[START Data for this exercise]

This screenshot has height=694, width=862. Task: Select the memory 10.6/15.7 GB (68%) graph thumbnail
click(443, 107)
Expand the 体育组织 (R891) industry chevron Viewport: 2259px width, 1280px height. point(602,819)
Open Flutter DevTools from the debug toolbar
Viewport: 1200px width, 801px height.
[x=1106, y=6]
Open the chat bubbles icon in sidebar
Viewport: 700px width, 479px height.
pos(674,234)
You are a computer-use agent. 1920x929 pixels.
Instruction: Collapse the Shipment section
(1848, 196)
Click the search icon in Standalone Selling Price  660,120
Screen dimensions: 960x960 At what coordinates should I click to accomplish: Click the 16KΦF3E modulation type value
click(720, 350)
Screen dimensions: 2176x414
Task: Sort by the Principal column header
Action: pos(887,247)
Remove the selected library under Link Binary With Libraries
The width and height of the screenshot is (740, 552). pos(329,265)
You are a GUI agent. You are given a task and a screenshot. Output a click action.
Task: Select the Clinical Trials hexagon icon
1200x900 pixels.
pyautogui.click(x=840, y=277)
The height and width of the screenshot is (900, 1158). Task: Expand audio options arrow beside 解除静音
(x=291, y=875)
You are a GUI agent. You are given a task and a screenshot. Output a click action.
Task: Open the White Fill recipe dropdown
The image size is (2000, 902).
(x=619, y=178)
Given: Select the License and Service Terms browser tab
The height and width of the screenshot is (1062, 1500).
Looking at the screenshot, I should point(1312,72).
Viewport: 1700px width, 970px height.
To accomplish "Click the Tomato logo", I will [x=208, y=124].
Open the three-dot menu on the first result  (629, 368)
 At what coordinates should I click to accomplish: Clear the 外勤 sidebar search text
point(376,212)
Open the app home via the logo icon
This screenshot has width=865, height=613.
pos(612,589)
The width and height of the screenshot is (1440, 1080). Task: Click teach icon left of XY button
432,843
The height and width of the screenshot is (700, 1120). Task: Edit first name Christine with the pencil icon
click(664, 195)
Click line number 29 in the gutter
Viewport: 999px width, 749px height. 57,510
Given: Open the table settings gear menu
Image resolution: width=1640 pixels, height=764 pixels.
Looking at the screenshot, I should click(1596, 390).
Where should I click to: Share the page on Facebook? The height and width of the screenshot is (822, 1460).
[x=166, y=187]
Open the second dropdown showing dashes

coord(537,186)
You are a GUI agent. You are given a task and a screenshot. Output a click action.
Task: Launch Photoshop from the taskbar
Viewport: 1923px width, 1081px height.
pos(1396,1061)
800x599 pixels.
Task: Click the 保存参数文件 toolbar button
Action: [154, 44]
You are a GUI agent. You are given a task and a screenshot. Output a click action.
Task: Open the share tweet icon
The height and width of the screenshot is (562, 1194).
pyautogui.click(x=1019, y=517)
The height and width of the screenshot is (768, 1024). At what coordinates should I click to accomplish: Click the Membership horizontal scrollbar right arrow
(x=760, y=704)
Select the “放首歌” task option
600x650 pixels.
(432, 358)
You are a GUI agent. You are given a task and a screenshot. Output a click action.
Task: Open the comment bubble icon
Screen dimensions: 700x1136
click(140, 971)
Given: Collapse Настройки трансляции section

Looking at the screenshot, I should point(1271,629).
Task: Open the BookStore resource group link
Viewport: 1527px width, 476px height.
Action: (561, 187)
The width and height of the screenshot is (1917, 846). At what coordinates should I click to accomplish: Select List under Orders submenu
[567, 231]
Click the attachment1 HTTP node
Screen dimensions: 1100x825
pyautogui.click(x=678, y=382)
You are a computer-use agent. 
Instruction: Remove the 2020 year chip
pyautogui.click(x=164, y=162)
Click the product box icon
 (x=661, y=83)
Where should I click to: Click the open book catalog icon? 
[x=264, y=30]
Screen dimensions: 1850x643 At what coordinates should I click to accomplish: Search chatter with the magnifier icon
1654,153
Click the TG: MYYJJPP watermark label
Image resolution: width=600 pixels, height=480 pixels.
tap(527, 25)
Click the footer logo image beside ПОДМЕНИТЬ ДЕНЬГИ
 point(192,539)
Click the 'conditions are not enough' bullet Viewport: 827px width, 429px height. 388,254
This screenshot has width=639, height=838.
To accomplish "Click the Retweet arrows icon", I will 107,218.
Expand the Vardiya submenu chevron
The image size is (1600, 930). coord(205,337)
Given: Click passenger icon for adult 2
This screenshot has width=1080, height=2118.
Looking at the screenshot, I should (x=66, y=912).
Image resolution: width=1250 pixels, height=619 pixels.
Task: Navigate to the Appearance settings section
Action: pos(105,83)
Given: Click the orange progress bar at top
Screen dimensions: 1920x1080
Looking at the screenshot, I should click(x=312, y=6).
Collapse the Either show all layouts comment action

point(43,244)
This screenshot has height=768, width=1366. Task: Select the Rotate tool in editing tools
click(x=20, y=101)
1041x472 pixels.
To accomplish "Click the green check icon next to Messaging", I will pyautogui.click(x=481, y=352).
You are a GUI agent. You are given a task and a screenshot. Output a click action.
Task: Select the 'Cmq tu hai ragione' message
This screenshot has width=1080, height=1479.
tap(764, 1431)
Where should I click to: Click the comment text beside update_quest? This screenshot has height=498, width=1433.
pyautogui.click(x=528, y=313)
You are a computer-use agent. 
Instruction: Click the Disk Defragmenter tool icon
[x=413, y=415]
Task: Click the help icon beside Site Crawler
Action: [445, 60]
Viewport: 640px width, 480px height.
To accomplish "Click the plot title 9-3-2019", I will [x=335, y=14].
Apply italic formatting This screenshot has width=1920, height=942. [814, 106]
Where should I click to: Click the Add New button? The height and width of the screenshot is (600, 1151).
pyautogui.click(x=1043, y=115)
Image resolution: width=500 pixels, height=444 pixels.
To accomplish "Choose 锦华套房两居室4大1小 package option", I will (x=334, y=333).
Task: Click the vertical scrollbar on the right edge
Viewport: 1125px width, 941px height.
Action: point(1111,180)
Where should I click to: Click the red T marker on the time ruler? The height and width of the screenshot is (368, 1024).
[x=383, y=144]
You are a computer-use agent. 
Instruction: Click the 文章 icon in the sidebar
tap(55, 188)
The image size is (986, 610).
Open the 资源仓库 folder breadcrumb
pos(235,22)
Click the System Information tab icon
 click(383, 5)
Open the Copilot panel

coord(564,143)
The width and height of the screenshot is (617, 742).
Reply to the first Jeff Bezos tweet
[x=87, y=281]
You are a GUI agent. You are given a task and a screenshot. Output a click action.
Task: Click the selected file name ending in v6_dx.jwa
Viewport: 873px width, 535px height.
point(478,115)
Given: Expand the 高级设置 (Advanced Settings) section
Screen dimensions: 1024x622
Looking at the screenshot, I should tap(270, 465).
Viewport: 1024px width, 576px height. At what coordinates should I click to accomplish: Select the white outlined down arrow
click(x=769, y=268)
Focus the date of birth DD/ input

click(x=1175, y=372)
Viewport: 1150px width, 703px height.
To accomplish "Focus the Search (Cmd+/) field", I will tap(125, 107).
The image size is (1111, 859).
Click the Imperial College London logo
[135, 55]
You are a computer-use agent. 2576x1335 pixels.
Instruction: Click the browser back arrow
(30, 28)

[END Data for this exercise]

## What you are asked to do
Please reproduce every one of the records above, unchanged, line for line.

## Response to the exercise
This screenshot has height=694, width=862. Task: Select the memory 10.6/15.7 GB (68%) graph thumbnail
click(443, 107)
Expand the 体育组织 (R891) industry chevron Viewport: 2259px width, 1280px height. point(602,819)
Open Flutter DevTools from the debug toolbar
Viewport: 1200px width, 801px height.
[x=1106, y=6]
Open the chat bubbles icon in sidebar
Viewport: 700px width, 479px height.
pos(674,234)
You are a computer-use agent. 1920x929 pixels.
Instruction: Collapse the Shipment section
(1848, 196)
Click the search icon in Standalone Selling Price  660,120
Screen dimensions: 960x960 At what coordinates should I click to accomplish: Click the 16KΦF3E modulation type value
click(720, 350)
Screen dimensions: 2176x414
Task: Sort by the Principal column header
Action: pos(887,247)
Remove the selected library under Link Binary With Libraries
The width and height of the screenshot is (740, 552). pos(329,265)
You are a GUI agent. You are given a task and a screenshot. Output a click action.
Task: Select the Clinical Trials hexagon icon
1200x900 pixels.
pyautogui.click(x=840, y=277)
The height and width of the screenshot is (900, 1158). Task: Expand audio options arrow beside 解除静音
(x=291, y=875)
You are a GUI agent. You are given a task and a screenshot. Output a click action.
Task: Open the White Fill recipe dropdown
The image size is (2000, 902).
(x=619, y=178)
Given: Select the License and Service Terms browser tab
The height and width of the screenshot is (1062, 1500).
Looking at the screenshot, I should point(1312,72).
Viewport: 1700px width, 970px height.
To accomplish "Click the Tomato logo", I will [x=208, y=124].
Open the three-dot menu on the first result  (629, 368)
 At what coordinates should I click to accomplish: Clear the 外勤 sidebar search text
point(376,212)
Open the app home via the logo icon
This screenshot has width=865, height=613.
pos(612,589)
The width and height of the screenshot is (1440, 1080). Task: Click teach icon left of XY button
432,843
The height and width of the screenshot is (700, 1120). Task: Edit first name Christine with the pencil icon
click(664, 195)
Click line number 29 in the gutter
Viewport: 999px width, 749px height. 57,510
Given: Open the table settings gear menu
Image resolution: width=1640 pixels, height=764 pixels.
Looking at the screenshot, I should click(1596, 390).
Where should I click to: Share the page on Facebook? The height and width of the screenshot is (822, 1460).
[x=166, y=187]
Open the second dropdown showing dashes

coord(537,186)
You are a GUI agent. You are given a task and a screenshot. Output a click action.
Task: Launch Photoshop from the taskbar
Viewport: 1923px width, 1081px height.
pos(1396,1061)
800x599 pixels.
Task: Click the 保存参数文件 toolbar button
Action: [154, 44]
You are a GUI agent. You are given a task and a screenshot. Output a click action.
Task: Open the share tweet icon
The height and width of the screenshot is (562, 1194).
pyautogui.click(x=1019, y=517)
The height and width of the screenshot is (768, 1024). At what coordinates should I click to accomplish: Click the Membership horizontal scrollbar right arrow
(x=760, y=704)
Select the “放首歌” task option
600x650 pixels.
(432, 358)
You are a GUI agent. You are given a task and a screenshot. Output a click action.
Task: Open the comment bubble icon
Screen dimensions: 700x1136
click(140, 971)
Given: Collapse Настройки трансляции section

Looking at the screenshot, I should point(1271,629).
Task: Open the BookStore resource group link
Viewport: 1527px width, 476px height.
Action: (561, 187)
The width and height of the screenshot is (1917, 846). At what coordinates should I click to accomplish: Select List under Orders submenu
[567, 231]
Click the attachment1 HTTP node
Screen dimensions: 1100x825
pyautogui.click(x=678, y=382)
You are a computer-use agent. 
Instruction: Remove the 2020 year chip
pyautogui.click(x=164, y=162)
Click the product box icon
 (x=661, y=83)
Where should I click to: Click the open book catalog icon? 
[x=264, y=30]
Screen dimensions: 1850x643 At what coordinates should I click to accomplish: Search chatter with the magnifier icon
1654,153
Click the TG: MYYJJPP watermark label
Image resolution: width=600 pixels, height=480 pixels.
tap(527, 25)
Click the footer logo image beside ПОДМЕНИТЬ ДЕНЬГИ
 point(192,539)
Click the 'conditions are not enough' bullet Viewport: 827px width, 429px height. 388,254
This screenshot has width=639, height=838.
To accomplish "Click the Retweet arrows icon", I will 107,218.
Expand the Vardiya submenu chevron
The image size is (1600, 930). coord(205,337)
Given: Click passenger icon for adult 2
This screenshot has width=1080, height=2118.
Looking at the screenshot, I should (x=66, y=912).
Image resolution: width=1250 pixels, height=619 pixels.
Task: Navigate to the Appearance settings section
Action: pos(105,83)
Given: Click the orange progress bar at top
Screen dimensions: 1920x1080
Looking at the screenshot, I should click(x=312, y=6).
Collapse the Either show all layouts comment action

point(43,244)
This screenshot has height=768, width=1366. Task: Select the Rotate tool in editing tools
click(x=20, y=101)
1041x472 pixels.
To accomplish "Click the green check icon next to Messaging", I will pyautogui.click(x=481, y=352).
You are a GUI agent. You are given a task and a screenshot. Output a click action.
Task: Select the 'Cmq tu hai ragione' message
This screenshot has width=1080, height=1479.
tap(764, 1431)
Where should I click to: Click the comment text beside update_quest? This screenshot has height=498, width=1433.
pyautogui.click(x=528, y=313)
You are a computer-use agent. 
Instruction: Click the Disk Defragmenter tool icon
[x=413, y=415]
Task: Click the help icon beside Site Crawler
Action: [445, 60]
Viewport: 640px width, 480px height.
To accomplish "Click the plot title 9-3-2019", I will [x=335, y=14].
Apply italic formatting This screenshot has width=1920, height=942. [814, 106]
Where should I click to: Click the Add New button? The height and width of the screenshot is (600, 1151).
pyautogui.click(x=1043, y=115)
Image resolution: width=500 pixels, height=444 pixels.
To accomplish "Choose 锦华套房两居室4大1小 package option", I will (x=334, y=333).
Task: Click the vertical scrollbar on the right edge
Viewport: 1125px width, 941px height.
Action: point(1111,180)
Where should I click to: Click the red T marker on the time ruler? The height and width of the screenshot is (368, 1024).
[x=383, y=144]
You are a computer-use agent. 
Instruction: Click the 文章 icon in the sidebar
tap(55, 188)
The image size is (986, 610).
Open the 资源仓库 folder breadcrumb
pos(235,22)
Click the System Information tab icon
 click(383, 5)
Open the Copilot panel

coord(564,143)
The width and height of the screenshot is (617, 742).
Reply to the first Jeff Bezos tweet
[x=87, y=281]
You are a GUI agent. You are given a task and a screenshot. Output a click action.
Task: Click the selected file name ending in v6_dx.jwa
Viewport: 873px width, 535px height.
point(478,115)
Given: Expand the 高级设置 (Advanced Settings) section
Screen dimensions: 1024x622
Looking at the screenshot, I should tap(270, 465).
Viewport: 1024px width, 576px height. At what coordinates should I click to accomplish: Select the white outlined down arrow
click(x=769, y=268)
Focus the date of birth DD/ input

click(x=1175, y=372)
Viewport: 1150px width, 703px height.
To accomplish "Focus the Search (Cmd+/) field", I will tap(125, 107).
The image size is (1111, 859).
Click the Imperial College London logo
[135, 55]
You are a computer-use agent. 2576x1335 pixels.
Instruction: Click the browser back arrow
(30, 28)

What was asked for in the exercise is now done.